Gordon Brown found himself in the firing line again in the papers not so long ago that for daring to ask the North Sea oil producers to up production and then hinting that nuclear power is the way forward.

The opposition, on the other hand, surprisingly, were pointing out that if 1 in 3 houses were retrofitted with micro-generation and the energy market decentralized we would not need the nuclear power stations.

This does strike a chord with me as empowerment is the fastest way to enable a group – in this case a country – to achieve anything. It also strikes a chord with me as I have been advocating, ever since it made sense to me after reading “Small is Beautiful” just that, namely, small decentralized power generation plants but everyone I have ever spoken to in the field of energy production and government just benignly smiled at me as if I was an imbecile for suggesting that.

Micro-generation and decentralized energy production is, in my opinion, the only way forward. Neither oil, gas or coal, and not even nuclear – unless we can go down the fusion route – will help us. The infrastructure also if way too vulnerable. Local generated heat and power, however, does not suffer from those problems.

The building in of resilience to our communities is what we must do. We must look to build communities that will smooth the transition from an oil dependent community to an alternative form of energy, all the while seeking to drastically reduce the amount of CO2 in response to the changing climate.

And there is also more than one problem that I have with those “Eco-Towns” a-la British Labor (now there is a joke) government (and here is yet another of those joke – government, as they couldn't govern a school let alone a country), but one especially, and that is the fact that, according, so the British government would like everyone to believe, the Freiburg model, about 1/2 of the residents in such “Eco-Towns” will nor be PERMITTED to own a car. Duh? They government is going to order and compel one half of the residents – which half precisely – that they cannot and must not and will not be allowed to own a car? Welcome to 1984. A little late, I know, but arrived it has. The lie also lies in them claiming it to be according to the Freiburg model: in Freiburg it is more than 50% who have chosen – CHOSEN by their own free will – not to want to have a car. Slight difference, is it not. Freely chosen not to have a car or being told you cannot have a car and will not be allowed to have a car. Now, I do not own or drive a car and as a cyclist I would be happy to have a few cars less on the road but... to my dying day I will defend anyone's right to own a car if they so wish.

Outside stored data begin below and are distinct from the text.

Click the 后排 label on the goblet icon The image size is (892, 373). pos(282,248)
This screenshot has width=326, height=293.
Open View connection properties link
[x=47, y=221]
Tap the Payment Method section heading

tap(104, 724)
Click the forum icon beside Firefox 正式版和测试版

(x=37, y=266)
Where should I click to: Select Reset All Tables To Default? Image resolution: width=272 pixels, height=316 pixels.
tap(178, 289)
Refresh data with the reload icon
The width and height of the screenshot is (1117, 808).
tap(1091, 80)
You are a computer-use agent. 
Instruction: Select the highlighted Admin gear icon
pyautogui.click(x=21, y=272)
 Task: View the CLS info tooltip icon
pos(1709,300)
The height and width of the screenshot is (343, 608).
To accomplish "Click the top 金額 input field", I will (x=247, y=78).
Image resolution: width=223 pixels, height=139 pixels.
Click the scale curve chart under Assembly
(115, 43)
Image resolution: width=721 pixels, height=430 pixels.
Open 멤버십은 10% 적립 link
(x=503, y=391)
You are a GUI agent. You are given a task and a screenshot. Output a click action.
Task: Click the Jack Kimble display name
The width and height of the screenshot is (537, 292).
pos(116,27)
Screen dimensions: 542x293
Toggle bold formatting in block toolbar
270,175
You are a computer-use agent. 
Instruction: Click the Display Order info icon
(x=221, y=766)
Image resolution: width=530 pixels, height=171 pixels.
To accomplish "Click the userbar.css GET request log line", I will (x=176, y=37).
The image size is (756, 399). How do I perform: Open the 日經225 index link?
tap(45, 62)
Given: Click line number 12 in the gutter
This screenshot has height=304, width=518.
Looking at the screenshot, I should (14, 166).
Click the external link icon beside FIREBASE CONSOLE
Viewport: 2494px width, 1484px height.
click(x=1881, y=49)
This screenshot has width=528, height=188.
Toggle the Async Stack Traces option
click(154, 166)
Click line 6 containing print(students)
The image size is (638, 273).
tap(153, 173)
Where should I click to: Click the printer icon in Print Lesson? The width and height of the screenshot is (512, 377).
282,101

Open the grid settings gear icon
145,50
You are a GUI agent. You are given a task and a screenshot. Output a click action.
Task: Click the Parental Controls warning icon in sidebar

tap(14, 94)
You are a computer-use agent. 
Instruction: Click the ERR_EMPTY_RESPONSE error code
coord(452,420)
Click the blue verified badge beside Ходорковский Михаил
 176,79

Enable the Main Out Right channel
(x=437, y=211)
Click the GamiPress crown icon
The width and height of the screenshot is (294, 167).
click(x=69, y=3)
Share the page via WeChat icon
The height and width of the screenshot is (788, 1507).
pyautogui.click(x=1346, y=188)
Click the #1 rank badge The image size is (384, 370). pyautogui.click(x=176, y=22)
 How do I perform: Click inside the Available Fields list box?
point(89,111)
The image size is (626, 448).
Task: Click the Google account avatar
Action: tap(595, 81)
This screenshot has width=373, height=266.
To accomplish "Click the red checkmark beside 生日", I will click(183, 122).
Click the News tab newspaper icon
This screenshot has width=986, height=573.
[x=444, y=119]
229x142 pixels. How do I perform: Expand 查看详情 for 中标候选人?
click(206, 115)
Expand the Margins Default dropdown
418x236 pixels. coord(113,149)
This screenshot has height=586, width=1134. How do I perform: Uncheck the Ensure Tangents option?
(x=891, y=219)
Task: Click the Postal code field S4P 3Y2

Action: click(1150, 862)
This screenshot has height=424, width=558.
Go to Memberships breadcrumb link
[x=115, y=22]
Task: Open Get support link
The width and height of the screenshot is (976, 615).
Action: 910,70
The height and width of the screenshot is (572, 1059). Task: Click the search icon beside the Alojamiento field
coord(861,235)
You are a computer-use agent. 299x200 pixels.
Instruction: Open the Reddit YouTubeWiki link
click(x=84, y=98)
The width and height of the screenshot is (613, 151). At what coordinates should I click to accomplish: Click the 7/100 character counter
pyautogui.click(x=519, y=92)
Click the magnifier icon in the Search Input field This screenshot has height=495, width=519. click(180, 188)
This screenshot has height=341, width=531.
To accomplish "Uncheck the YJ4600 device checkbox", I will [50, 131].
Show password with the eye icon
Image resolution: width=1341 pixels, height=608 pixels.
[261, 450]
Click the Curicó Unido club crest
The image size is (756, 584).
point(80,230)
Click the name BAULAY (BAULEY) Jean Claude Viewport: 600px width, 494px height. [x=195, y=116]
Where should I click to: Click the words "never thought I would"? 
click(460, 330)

So, how are we going to mobilize and motivate our communities to vacate their current abodes for pastures greener (or rather "eco") next door without a sense of community? It is community that makes up a village, a town, a neighborhood. What if community could regain itself in situ and can, in fact, "eco" and “green” the existing towns? What is to say that we cannot build resilient sustainability in to our existing neighborhoods without involving the oil intensive construction of yet more estates, and towns, even though those may be “eco” ones?

Personally, I do not think that we need the fabled “Eco Towns”. Instead, what we need are empowered villages, towns and city neighborhoods; real communities of people of all types, ages and classes.

I think that, rather than even thinking about those gimmick towns, those so-called “Eco-towns”, for that is all that those are, gimmicks, we should, nay we must, “green” our existing villages, towns, city neighborhoods, and create real local green communities in the existing places that there are currently. There is NO NEED whatsoever for such “Eco-towns”. They are neither a “green oasis” nor a “knight in shining armor”. They are, in fact, a waste of time and money.

If we go down the road that the current British government seems to have embarked upon, namely that of constructing such “Eco-towns”, we – one – will be wasting lots of money and especially energy and resources and – two – the possibility of using such monies in regenerating our existing villages and towns, our existing neighborhood and “green” those. It can be done, and more than likely a lot easier and a lot better than building those new towns.